On 28 March, SIPRI convened a panel of experts to discuss the fate of the Iran nuclear deal – formally known as the Joint Comprehensive Plan of Action (JCPOA) – in light of US President Donald J. Trump’s recent ultimatum to withdraw the United States from the accord.
The focus of the expert seminar, ‘The art of keeping a deal: Can Europe save the JCPOA?’ was on whether Europe can prevent the deal from unravelling.
The discussion – moderated by Dan Smith, SIPRI Director – included participation from a range of foreign policy experts from the European Union, Iran and the United States. Alongside Dr Tarja Cronberg, Distinguished Associate Fellow at SIPRI were Thierry Coville, Research Fellow at the French Institute for International and Strategic Affairs, Suzanne DiMaggio, President of the New America Foundation, Jan Eliasson, Chair of the SIPRI Governing Board and Adnan Tabatabai, Chief Executive Officer of the Center for Applied Research in Partnership with the Orient.

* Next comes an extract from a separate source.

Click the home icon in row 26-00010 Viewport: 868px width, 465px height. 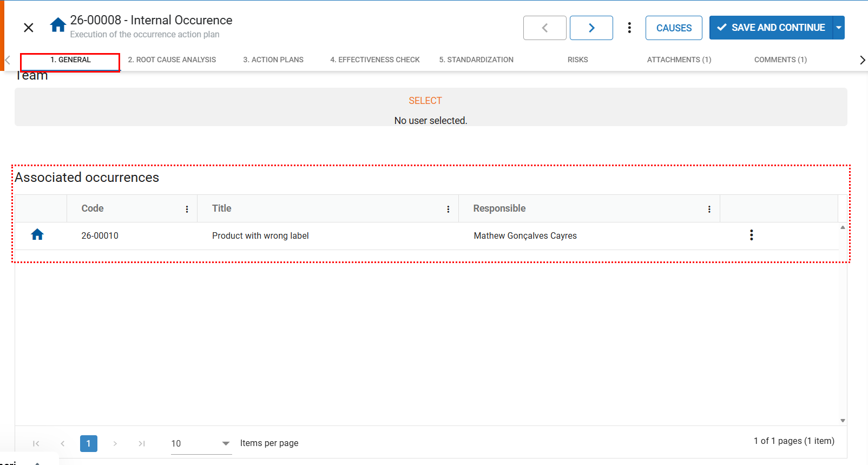tap(37, 235)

While observing the JCPOA as a positive achievement for diplomacy and non-proliferation, participants recognised that the situation was a major test for the European Union (EU) as a foreign policy actor and its strategic autonomy. The question of whether the EU would stand up to US sanctions if they are re-imposed was posited, alongside the level of unity among EU member states on such an action.
The point was made that the JCPOA was an accomplishment of a faction within Iran’s political establishment that says that outreach and diplomacy is the way forward, against the faction who advocate the paradigm of deterrence in dealing with the world—who would benefit if the JCPOA failed as a multilateral agreement.
See below for a livestream of the event and a selection of photos.
About the JCPOA
The JCPOA, which was reached in 2015 by Iran, the EU/EU3+3 (the United States, China, Russia, the UK, France and Germany), ended the international crisis over Iran’s nuclear programme.
Although the International Atomic Energy Agency (IAEA) says that Iran is complying with the terms of the agreement, the USA wants the time-bound restrictions, or ‘sunset clauses’, on its nuclear programme to be made permanent. US President Donald Trump also wants to limit Tehran’s missile and regional activities as well as greater access to Iranian military sites. Unless Europe succeeds in negotiating a supplementary agreement addressing these issues, the US President has said he would no longer waive nuclear-related sanctions against Iran, as required by the JCPOA. The next sanctions waiver is due on 12 May.